#### [TASK DIRECTIONS]
Transcribe all of the records word for word, please, omitting the pictures.

Records excerpted from a collection:
-------------------------
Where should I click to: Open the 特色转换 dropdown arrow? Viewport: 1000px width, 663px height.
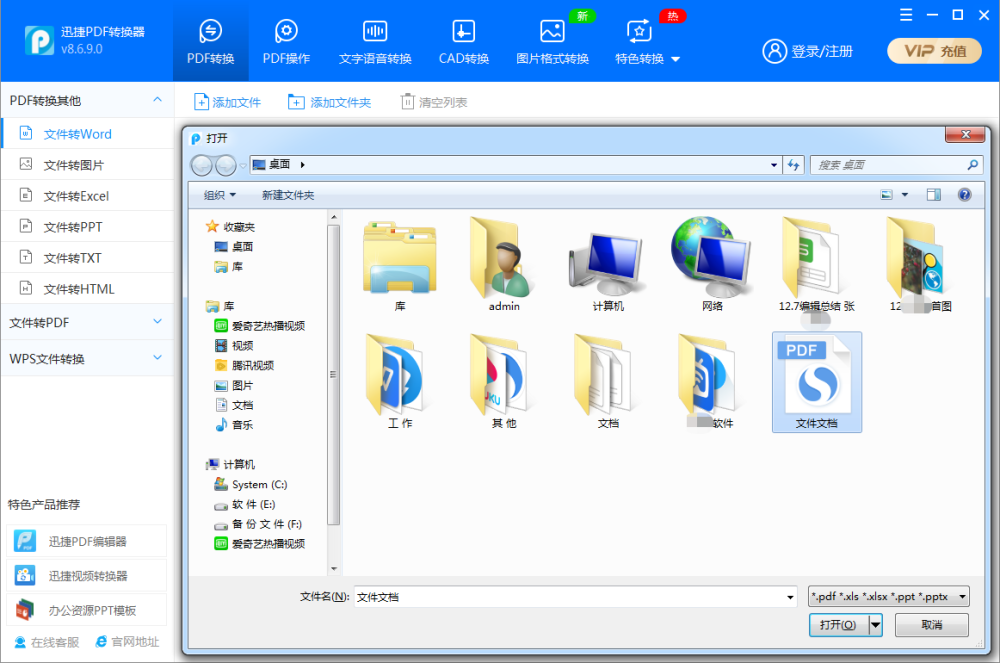click(676, 59)
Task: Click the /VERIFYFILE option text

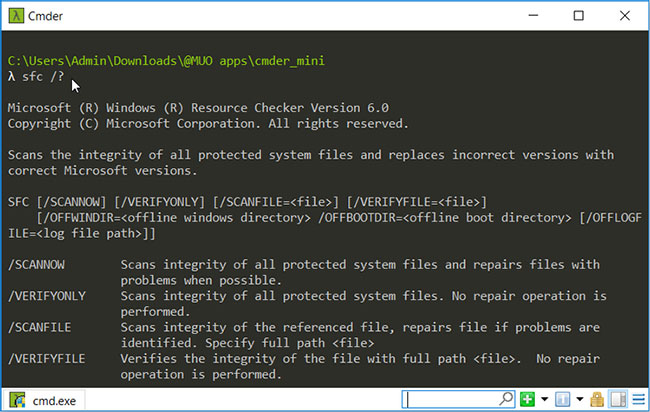Action: pyautogui.click(x=46, y=359)
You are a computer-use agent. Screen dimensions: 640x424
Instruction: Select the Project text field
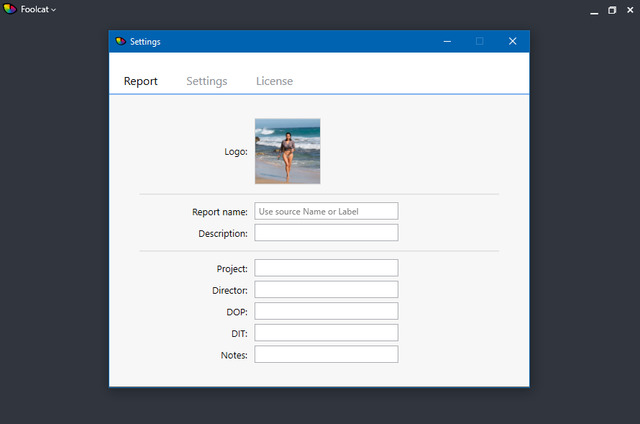tap(326, 268)
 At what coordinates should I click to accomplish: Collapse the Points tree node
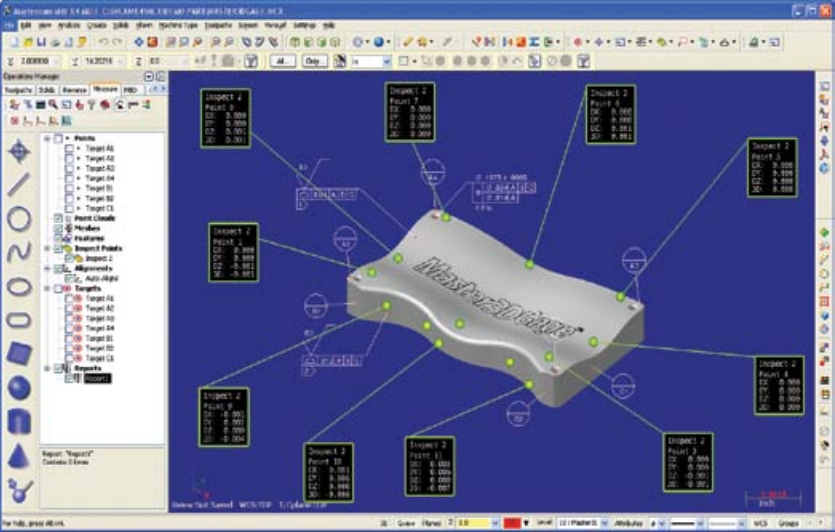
-------------------------
#### [EXERCISE OUTPUT]
Where should I click to: Open the 特色转换 dropdown arrow? Viewport: 1000px width, 663px height.
click(676, 59)
Task: Click the /VERIFYFILE option text

Action: pyautogui.click(x=46, y=359)
You are a computer-use agent. Screen dimensions: 640x424
Instruction: Select the Project text field
tap(326, 268)
 At what coordinates should I click to accomplish: Collapse the Points tree node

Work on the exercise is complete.